* _What the exercise asks_:
Given the material below, output exactly the lines from the line with "Go to the 电子营业执照 tab label" to the line with "Image resolution: width=1396", both ends included, and no other lines.

* _Available data_:
####################

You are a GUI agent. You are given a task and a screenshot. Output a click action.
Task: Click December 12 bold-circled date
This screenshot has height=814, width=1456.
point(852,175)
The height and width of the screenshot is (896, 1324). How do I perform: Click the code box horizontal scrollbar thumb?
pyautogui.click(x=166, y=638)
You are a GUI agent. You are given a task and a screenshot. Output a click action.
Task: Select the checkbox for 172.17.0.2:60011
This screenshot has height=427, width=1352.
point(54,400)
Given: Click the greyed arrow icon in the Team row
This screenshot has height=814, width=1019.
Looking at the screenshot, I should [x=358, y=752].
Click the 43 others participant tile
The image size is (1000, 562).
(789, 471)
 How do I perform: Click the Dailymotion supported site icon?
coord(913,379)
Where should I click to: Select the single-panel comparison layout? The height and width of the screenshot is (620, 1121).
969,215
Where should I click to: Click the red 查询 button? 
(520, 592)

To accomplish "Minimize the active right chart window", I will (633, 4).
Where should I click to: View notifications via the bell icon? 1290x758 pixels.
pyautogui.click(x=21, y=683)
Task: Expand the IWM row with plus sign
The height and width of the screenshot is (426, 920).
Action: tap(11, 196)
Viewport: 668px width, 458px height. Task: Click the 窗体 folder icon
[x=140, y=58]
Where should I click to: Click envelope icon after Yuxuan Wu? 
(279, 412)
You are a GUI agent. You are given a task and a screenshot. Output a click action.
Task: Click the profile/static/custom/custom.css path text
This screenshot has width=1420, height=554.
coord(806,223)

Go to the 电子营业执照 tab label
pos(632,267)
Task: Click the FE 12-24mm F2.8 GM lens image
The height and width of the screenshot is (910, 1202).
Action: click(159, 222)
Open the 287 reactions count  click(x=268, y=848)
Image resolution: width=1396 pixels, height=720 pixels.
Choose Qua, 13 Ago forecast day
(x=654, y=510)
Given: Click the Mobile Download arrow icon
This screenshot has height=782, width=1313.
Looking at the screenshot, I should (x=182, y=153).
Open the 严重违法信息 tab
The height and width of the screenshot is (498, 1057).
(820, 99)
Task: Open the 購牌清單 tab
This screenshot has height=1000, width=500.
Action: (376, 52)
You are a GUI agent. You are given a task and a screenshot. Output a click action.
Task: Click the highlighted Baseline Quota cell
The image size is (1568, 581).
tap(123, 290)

####################

* _Written answer_:
Go to the 电子营业执照 tab label
pos(632,267)
Task: Click the FE 12-24mm F2.8 GM lens image
The height and width of the screenshot is (910, 1202).
Action: click(159, 222)
Open the 287 reactions count  click(x=268, y=848)
Image resolution: width=1396 pixels, height=720 pixels.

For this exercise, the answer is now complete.